Before Sunrise was a film about a boy and a girl meeting and making a connection one night in a beautiful, faraway city. Celene (Julie Delpy) and Jesse (Ethan Hawke) were strangers on a train who came together for a one-night stand of conversation, confessions and romance, then parted ways with a vow to meet again six months hence. Before Sunset catches up with those same two people, nine years later, as they meet, more or less by chance, in a Paris bookstore.

It turns out that the pair didn't reunite as planned nine years earlier (actually, one showed up and one didn't), and since they hadn't exchanged phone numbers (being young and impulsive), Jesse and Celene lost touch. Neither apparently ever forgot that night, though, and Jesse even wrote a book about it, a "modest bestseller" that he's in Paris promoting when the person with whom he shared that long-ago evening walks into the room.

What ensues is a veritable talkfest between two hyper-articulate individuals who have a lot to say to one another, as well as a walking tour of Paris in the fall (and it doesn't get much better than that). When we last saw Jesse and Celene they were both beautiful, intensely curious creatures, eager to experience everything that life had in store for them, and filled with that delightfully annoying sense of near-invincibility that most 23-year-olds seem to have. Now, in their early 30s, both have been a little beaten down by life and each is marked by the knowledge that decisions matter, often more than we want them to, and that the clock is ticking.

Time doesn't just pass in this film, it grandstands; it's the acknowledged third star (right along with Delpy and Hawke) in a film that tells us right up front that all time is a circle without end. That may sound just a wee bit self-conscious or even pretentious, but Linklater isn't just airing some of those same philosophical obsessions he's previously tinkered with in Slacker and Waking Life. What the director is getting at here is something more practical, just letting us know that even though the past may be past, everyone from the incurable romantic to the hard-bitten cynic gets another chance eventually. At least in his movie.

The verbal dance between the characters is beautifully played by Hawke and Delpy (who helped write their own dialogue), beginning awkward and tentative and gradually becoming more natural and at ease as the characters begin to square their memories of one another with the reality of who they are now. For all the talk, there's always something unspoken bubbling away in the space between these two ex-lovers, a not altogether unpleasant tension generated from not quite knowing where nostalgia for what was or what might have been ends and genuine affection begins.

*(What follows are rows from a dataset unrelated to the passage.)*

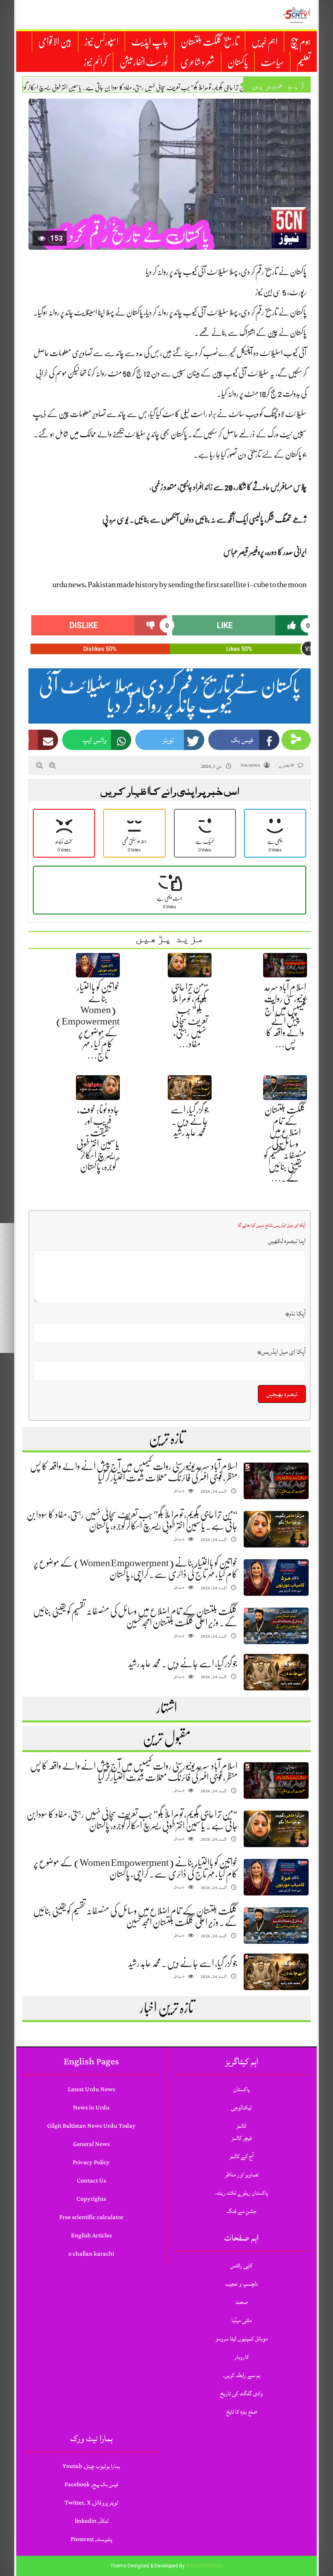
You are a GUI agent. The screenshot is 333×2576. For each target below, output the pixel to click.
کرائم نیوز (95, 62)
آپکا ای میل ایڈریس (281, 1351)
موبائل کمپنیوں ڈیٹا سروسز (242, 2339)
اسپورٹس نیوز (101, 42)
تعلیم (303, 62)
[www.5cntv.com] (296, 14)
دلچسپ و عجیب (241, 2284)
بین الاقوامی (55, 42)
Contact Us (91, 2181)
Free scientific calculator (91, 2217)
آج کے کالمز (241, 2156)
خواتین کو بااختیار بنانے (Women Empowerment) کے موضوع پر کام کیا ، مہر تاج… (88, 1021)
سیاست (272, 62)
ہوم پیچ (300, 42)
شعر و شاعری (197, 62)
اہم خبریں (264, 42)
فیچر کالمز (241, 2138)
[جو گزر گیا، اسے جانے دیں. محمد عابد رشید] (276, 1672)
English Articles (91, 2235)
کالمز (241, 2126)
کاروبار (241, 2357)
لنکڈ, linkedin (91, 2521)
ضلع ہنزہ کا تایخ (241, 2412)
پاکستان (237, 62)
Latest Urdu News (91, 2089)
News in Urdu (91, 2108)
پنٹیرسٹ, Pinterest (91, 2539)
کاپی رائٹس (241, 2265)
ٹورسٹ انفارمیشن (143, 62)
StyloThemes (204, 2566)
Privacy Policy (91, 2162)
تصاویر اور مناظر (241, 2175)
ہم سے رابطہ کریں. (241, 2375)
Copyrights (91, 2199)
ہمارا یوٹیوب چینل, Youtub (91, 2466)
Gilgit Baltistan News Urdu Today (91, 2126)
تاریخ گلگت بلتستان (210, 42)
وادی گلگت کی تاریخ (241, 2393)
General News (91, 2144)
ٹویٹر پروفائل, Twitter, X (91, 2503)
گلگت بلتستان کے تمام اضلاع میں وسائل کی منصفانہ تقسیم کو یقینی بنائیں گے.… (285, 1144)
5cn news (250, 765)
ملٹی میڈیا (241, 2320)
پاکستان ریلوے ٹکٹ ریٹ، (241, 2193)
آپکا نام (295, 1313)
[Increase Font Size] (53, 765)
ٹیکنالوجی (241, 2108)
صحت (242, 2302)
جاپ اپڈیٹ (149, 42)
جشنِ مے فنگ (241, 2211)
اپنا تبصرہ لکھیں (287, 1240)
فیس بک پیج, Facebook (91, 2484)
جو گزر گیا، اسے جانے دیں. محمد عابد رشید (190, 1121)
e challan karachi (91, 2254)
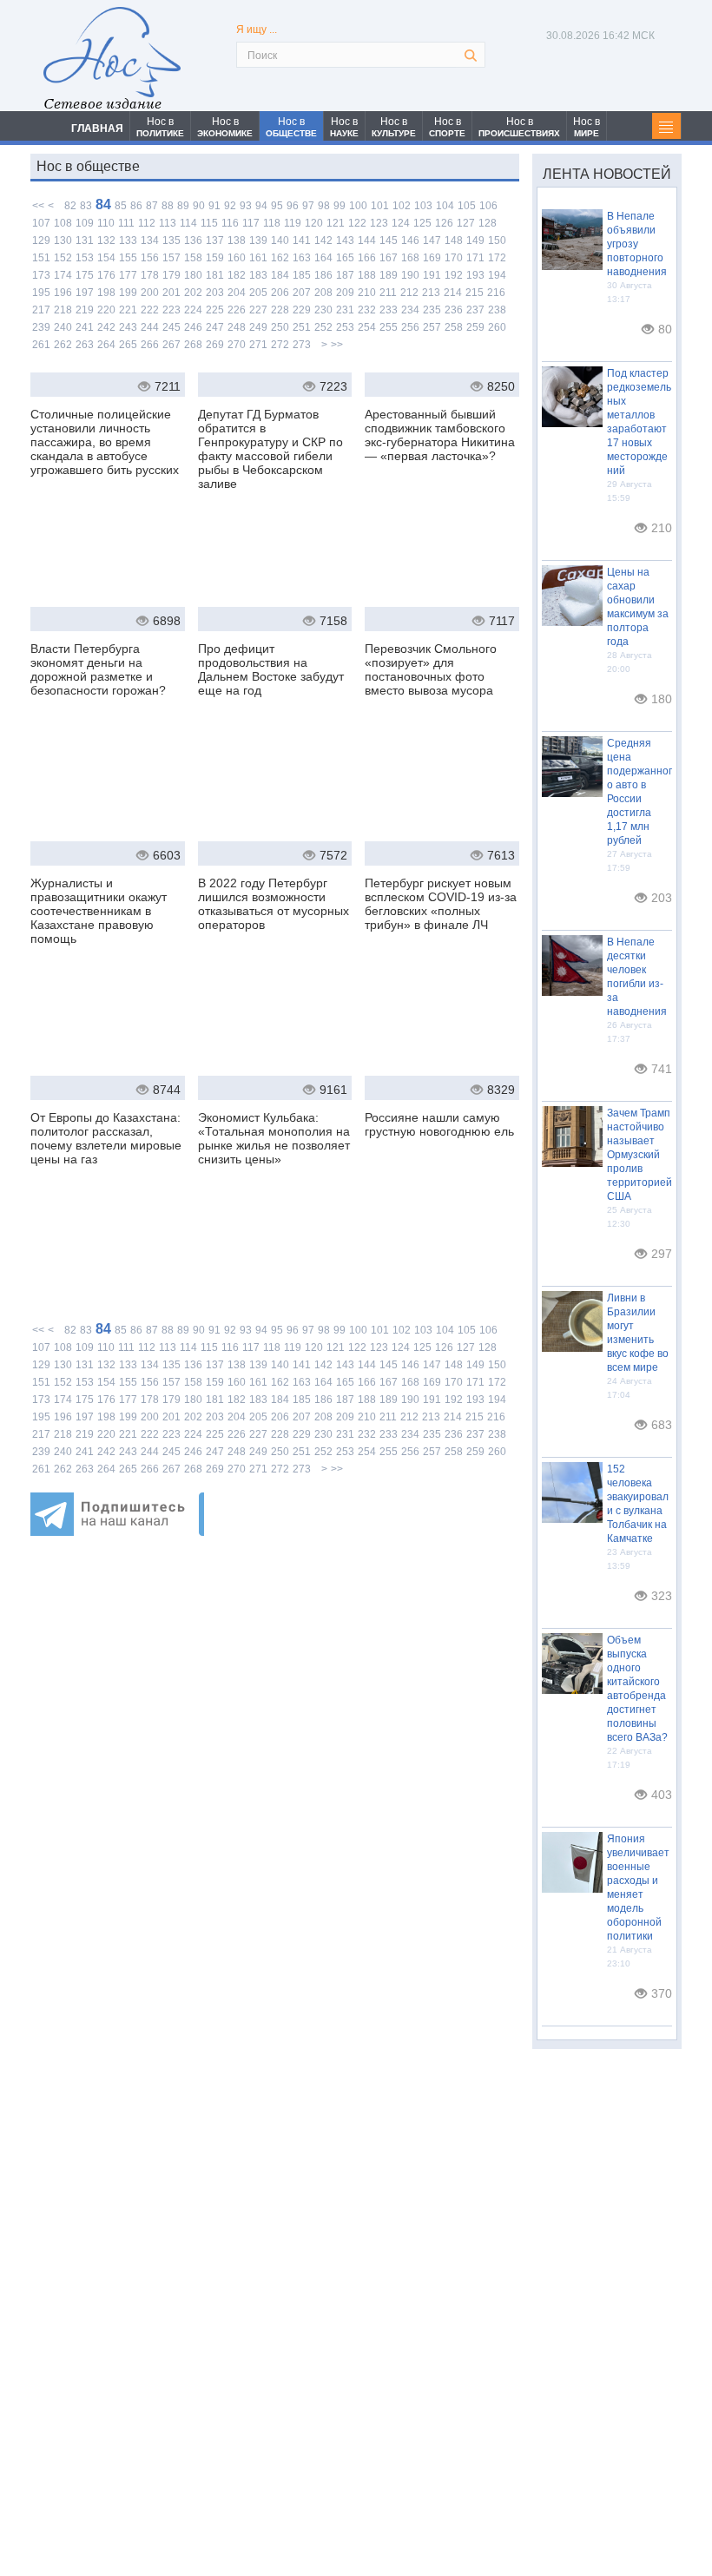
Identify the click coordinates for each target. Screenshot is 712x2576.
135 (171, 240)
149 (475, 240)
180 (193, 275)
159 (215, 258)
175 (85, 275)
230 (323, 310)
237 (475, 310)
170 (454, 258)
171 (475, 258)
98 (324, 206)
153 (85, 258)
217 (41, 310)
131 (85, 240)
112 (146, 223)
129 (41, 240)
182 (236, 275)
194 (497, 275)
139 (258, 240)
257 (432, 327)
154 (106, 258)
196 (63, 293)
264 (106, 345)
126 (444, 223)
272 (280, 345)
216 (496, 293)
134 (150, 240)
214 (453, 293)
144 (367, 240)
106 (488, 206)
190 (410, 275)
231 (345, 310)
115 (209, 223)
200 (150, 293)
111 (126, 223)
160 (236, 258)
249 (258, 327)
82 (70, 206)
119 (292, 223)
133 (128, 240)
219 (85, 310)
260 (497, 327)
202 (193, 293)
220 (106, 310)
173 (41, 275)
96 (293, 206)
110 (106, 223)
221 (128, 310)
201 (171, 293)
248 (236, 327)
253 (345, 327)
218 (63, 310)
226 (236, 310)
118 (271, 223)
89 (183, 206)
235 (432, 310)
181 (215, 275)
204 (236, 293)
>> (337, 345)
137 (215, 240)
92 (230, 206)
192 (454, 275)
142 (323, 240)
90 (199, 206)
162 (280, 258)
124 (401, 223)
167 (388, 258)
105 (467, 206)
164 (323, 258)
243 (128, 327)
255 (388, 327)
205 (258, 293)
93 (246, 206)
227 (258, 310)
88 (168, 206)
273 (302, 345)
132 (106, 240)
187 (345, 275)
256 (410, 327)
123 (379, 223)
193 (475, 275)
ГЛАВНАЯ (97, 128)
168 (410, 258)
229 (302, 310)
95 (277, 206)
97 (308, 206)
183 (258, 275)
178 (150, 275)
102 (401, 206)
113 (167, 223)
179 (171, 275)
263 (85, 345)
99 (339, 206)
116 (230, 223)
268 (193, 345)
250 (280, 327)
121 (335, 223)
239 (41, 327)
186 (323, 275)
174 (63, 275)
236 (454, 310)
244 (150, 327)
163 (302, 258)
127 (466, 223)
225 (215, 310)
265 (128, 345)
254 (367, 327)
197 (85, 293)
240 (63, 327)
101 (380, 206)
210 (367, 293)
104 (445, 206)
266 (150, 345)
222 (150, 310)
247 (215, 327)
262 (63, 345)
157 (171, 258)
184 (280, 275)
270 (236, 345)
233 (388, 310)
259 (475, 327)
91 (214, 206)
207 (302, 293)
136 (193, 240)
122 (357, 223)
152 (63, 258)
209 (345, 293)
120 (314, 223)
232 (367, 310)
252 (323, 327)
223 (171, 310)
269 (215, 345)
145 (388, 240)
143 (345, 240)
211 (388, 293)
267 (171, 345)
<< (38, 206)
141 (302, 240)
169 (432, 258)
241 (85, 327)
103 (423, 206)
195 (41, 293)
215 (474, 293)
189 (388, 275)
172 (497, 258)
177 (128, 275)
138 (236, 240)
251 (302, 327)
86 (136, 206)
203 (215, 293)
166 (367, 258)
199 (128, 293)
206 (280, 293)
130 (63, 240)
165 (345, 258)
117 (251, 223)
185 (302, 275)
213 (431, 293)
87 (152, 206)
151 (41, 258)
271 (258, 345)
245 (171, 327)
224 (193, 310)
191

There's some resentment and even anger here too, as Before Sunset turns out to be a somewhat less sunny and more complex film than Before Sunrise. We're constantly aware of time passing and slipping away, from the real-time effect created from unedited, long takes where the camera tracks the pair through the neighborhoods and back streets of Paris. We see time and experience written on their faces, too, with Hawke's pretty boy features now transformed into a harder, bonier, less forgiving version. Delpy still glows, but she's lost a bit of baby fat too — as has the film, which is even more stripped down than the 1995 model.

In the end, this wisp of a film becomes something thrilling, even without a single special effect, explosion or chase scene. The movie manages to thrill us by throwing into our faces most of our expectations about what we think a film should be, and by so gently but completely engaging our minds, our senses and, ultimately, our emotions.

As for Jesse and Celene getting back together, all I'll say is that Linklater lets the audience have a vote in the matter, and the outcome depends largely upon whether you're an optimist or a pessimist. In any event, another sequel is definitely in order, so what do you say, Richard? Is there a Sunrise, Sunset or The Sun Also Rises in the cards, maybe for 2013? Call it whatever you want, but don't leave us hanging.